Jakarta (Antara) - Koalisi masyarakat sipil untuk penyelamatan hutan Indonesia dan
iklim global menilai, kebijakan penundaan ijin baru dan penyempurnaan
tata kelola hutan dan lahan gambut atau moratorium belum mampu
menyelesaikan permasalahan hutan di Indonesia.
Permasalahan
hutan yang masih terjadi ini di antaranya kebakaran hutan dan masifnya
alih fungsi hutan untuk perkebunan di beberapa wilayah di Indonesia.
"Di tahun 2014, kita menyaksikan kebakaran hebat yang seharusnya
bisa diminimalkan dengan adanya kebijakan moratorium. Di Riau misalnya,
pada Februari 2014 saja telah terjadi kebakaran lahan gambut hebat, di
mana 38,02 persen di antaranya berada di wilayah PIPIB revisi 5," ujar
Pengkampanye Politik Hutan Greenpeace, Teguh Surya, dalam konferensi
pers di Jakarta, Rabu.

• [DATA UNTUK DIPROSES]:
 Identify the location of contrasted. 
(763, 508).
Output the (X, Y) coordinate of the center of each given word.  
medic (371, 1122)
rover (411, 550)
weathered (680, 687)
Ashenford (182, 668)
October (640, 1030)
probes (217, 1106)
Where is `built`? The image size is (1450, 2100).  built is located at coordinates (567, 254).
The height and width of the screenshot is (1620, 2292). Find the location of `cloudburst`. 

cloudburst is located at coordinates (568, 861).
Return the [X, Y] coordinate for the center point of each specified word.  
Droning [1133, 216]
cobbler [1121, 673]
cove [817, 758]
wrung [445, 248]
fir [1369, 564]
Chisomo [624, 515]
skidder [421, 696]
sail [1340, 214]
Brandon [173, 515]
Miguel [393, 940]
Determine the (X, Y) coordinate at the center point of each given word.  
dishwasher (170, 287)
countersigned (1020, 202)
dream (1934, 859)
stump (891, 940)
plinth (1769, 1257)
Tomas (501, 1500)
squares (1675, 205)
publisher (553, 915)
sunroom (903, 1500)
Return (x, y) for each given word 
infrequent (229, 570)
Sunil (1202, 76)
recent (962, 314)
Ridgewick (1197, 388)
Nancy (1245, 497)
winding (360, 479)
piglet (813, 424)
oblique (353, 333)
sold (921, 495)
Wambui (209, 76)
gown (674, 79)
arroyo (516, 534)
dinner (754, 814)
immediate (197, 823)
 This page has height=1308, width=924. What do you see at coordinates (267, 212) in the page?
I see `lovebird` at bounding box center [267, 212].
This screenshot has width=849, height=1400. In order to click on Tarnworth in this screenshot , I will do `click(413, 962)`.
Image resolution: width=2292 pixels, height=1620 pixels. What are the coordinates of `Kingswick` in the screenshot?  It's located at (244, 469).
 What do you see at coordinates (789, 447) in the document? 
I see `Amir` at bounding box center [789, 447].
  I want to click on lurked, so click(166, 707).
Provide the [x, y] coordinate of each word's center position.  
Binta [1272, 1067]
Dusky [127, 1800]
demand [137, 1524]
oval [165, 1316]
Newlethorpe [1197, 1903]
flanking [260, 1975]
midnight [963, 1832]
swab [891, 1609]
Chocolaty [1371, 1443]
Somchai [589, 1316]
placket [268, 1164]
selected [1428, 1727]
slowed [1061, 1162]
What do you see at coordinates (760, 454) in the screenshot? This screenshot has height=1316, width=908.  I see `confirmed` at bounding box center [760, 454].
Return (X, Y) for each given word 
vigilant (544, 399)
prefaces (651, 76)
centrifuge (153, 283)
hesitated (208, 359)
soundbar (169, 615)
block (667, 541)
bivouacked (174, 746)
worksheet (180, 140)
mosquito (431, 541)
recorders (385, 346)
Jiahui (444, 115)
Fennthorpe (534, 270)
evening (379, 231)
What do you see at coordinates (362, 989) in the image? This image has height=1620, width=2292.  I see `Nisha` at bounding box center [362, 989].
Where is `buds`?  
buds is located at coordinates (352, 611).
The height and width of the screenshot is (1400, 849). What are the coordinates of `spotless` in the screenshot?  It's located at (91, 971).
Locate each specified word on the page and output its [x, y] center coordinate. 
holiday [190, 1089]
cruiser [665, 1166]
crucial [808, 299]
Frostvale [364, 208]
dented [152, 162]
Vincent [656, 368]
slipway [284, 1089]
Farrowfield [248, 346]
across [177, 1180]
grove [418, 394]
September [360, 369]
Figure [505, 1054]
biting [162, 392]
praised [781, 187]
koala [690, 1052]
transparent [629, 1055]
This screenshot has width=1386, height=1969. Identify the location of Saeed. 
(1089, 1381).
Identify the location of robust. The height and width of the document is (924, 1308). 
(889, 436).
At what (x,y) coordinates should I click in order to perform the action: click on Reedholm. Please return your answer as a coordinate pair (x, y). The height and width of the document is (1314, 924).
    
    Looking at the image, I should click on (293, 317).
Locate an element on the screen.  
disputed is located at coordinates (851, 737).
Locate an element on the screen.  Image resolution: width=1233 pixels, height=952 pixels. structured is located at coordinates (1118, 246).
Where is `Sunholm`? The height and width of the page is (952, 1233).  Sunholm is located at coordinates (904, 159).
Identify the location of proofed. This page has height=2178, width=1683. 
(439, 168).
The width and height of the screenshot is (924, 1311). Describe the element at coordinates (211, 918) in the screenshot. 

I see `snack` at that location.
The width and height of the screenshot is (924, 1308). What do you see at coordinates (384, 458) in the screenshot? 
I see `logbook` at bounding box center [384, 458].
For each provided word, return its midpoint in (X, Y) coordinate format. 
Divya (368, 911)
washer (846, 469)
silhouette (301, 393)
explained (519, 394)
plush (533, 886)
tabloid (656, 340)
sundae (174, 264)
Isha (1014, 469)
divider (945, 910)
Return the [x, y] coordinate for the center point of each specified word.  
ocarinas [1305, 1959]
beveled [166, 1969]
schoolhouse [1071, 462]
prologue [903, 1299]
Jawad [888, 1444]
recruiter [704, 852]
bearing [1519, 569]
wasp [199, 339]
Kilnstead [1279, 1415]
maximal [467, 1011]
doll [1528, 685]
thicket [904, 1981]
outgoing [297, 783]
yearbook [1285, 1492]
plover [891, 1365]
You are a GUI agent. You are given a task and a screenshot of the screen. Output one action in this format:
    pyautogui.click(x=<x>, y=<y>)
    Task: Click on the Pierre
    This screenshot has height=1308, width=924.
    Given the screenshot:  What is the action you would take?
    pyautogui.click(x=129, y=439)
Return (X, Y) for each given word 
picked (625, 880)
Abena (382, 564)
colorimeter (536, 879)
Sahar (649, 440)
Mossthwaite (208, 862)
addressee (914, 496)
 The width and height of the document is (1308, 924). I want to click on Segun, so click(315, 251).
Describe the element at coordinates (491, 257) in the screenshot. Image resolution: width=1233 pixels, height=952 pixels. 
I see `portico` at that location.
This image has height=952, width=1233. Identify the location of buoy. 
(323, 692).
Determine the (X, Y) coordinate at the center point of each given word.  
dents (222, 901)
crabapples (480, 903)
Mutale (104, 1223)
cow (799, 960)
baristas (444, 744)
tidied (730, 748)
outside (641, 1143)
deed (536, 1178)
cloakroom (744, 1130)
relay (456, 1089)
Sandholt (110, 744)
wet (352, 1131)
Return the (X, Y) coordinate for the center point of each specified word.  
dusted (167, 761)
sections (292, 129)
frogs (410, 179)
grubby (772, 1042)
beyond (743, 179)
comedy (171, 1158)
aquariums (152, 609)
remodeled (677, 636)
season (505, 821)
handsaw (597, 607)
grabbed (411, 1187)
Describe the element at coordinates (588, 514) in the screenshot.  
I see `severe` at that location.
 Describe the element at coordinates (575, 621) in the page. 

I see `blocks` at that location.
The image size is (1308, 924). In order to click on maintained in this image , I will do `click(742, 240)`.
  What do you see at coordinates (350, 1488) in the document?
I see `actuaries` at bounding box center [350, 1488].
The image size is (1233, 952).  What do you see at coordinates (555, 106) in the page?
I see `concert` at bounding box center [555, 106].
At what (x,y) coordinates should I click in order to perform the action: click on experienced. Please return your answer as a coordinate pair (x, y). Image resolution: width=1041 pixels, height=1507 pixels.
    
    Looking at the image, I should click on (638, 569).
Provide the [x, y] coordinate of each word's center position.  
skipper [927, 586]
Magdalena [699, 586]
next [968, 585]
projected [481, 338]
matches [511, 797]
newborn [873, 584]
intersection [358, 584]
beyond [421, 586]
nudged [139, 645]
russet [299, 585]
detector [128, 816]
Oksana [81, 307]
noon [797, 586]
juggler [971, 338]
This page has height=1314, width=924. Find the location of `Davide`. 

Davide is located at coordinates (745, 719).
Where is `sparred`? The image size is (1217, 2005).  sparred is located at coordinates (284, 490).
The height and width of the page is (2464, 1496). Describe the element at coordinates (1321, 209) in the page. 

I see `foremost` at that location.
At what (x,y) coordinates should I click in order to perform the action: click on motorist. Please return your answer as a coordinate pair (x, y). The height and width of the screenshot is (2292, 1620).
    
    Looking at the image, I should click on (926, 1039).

• [DAFTAR TUGAS]:
a) Cetak ulang bagian kutipan dokumen tentang moratorium hutan dari "Jakarta (Antara) - Koalisi" sampai "di Jakarta, Rabu." tanpa perubahan apa pun.
b) Hitung jumlah baris data yang memuat kata "answer", dengan membedakan huruf besar dan kecil. Jawab hanya dengan angkanya.

• [PENYELESAIAN]:
a)
Jakarta (Antara) - Koalisi masyarakat sipil untuk penyelamatan hutan Indonesia dan
iklim global menilai, kebijakan penundaan ijin baru dan penyempurnaan
tata kelola hutan dan lahan gambut atau moratorium belum mampu
menyelesaikan permasalahan hutan di Indonesia.
Permasalahan
hutan yang masih terjadi ini di antaranya kebakaran hutan dan masifnya
alih fungsi hutan untuk perkebunan di beberapa wilayah di Indonesia.
"Di tahun 2014, kita menyaksikan kebakaran hebat yang seharusnya
bisa diminimalkan dengan adanya kebijakan moratorium. Di Riau misalnya,
pada Februari 2014 saja telah terjadi kebakaran lahan gambut hebat, di
mana 38,02 persen di antaranya berada di wilayah PIPIB revisi 5," ujar
Pengkampanye Politik Hutan Greenpeace, Teguh Surya, dalam konferensi
pers di Jakarta, Rabu.

b) 3